TCN Hard Disk Failure Prediction

type

status

date

slug

summary

Introduction

This repository contains the code to reproduce the experiments of the paper "Predicting Hard Disk Failures in Data Centers using Temporal Convolutional Neural Networks", Burrello et al., Euro-Par 2020. Please cite the paper as:

@InProceedings{10.1007/978-3-030-71593-9_22,

author="Burrello, Alessio

and Pagliari, Daniele Jahier

and Bartolini, Andrea

and Benini, Luca

and Macii, Enrico

and Poncino, Massimo",

title="Predicting Hard Disk Failures in Data Centers Using Temporal Convolutional Neural Networks",

booktitle="Euro-Par 2020: Parallel Processing Workshops",

year="2021",

publisher="Springer International Publishing",

address="Cham",

pages="277--289",

isbn="978-3-030-71593-9"

}

Code Structure

The code is structured as follows:

Description of each file

Classification.py: This script contains the code to train and test various classification models including RandomForest, TCN, and LSTM.

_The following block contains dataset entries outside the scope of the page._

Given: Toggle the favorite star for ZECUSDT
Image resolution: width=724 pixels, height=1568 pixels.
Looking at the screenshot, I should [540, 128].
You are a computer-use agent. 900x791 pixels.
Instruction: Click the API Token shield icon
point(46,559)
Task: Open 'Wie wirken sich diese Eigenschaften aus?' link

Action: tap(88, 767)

Dataset_manipulation.py: This script is used for manipulating the dataset. It could include tasks such as cleaning, preprocessing, feature extraction, etc.

Networks_pytorch.py: This script contains the implementation of the TCN and LSTM networks using PyTorch.

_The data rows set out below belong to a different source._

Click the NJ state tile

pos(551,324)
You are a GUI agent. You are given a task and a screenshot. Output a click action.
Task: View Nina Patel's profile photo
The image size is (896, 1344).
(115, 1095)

README.txt: This file provides an overview of the algorithms directory.

files_to_failed.py: This script is used to convert files to a failed state, as part of the dataset creation process.

find_failed.py: This script is used to find and mark failed instances in the dataset.

get_dataset.py: This script is used to fetch and possibly preprocess the dataset for the hard disk failure prediction task.

README.txt: This file provides an overview of the datasets_creation directory.

toList.py: This script is used to convert certain data structures to a list format, possibly for easier manipulation or usage in the project.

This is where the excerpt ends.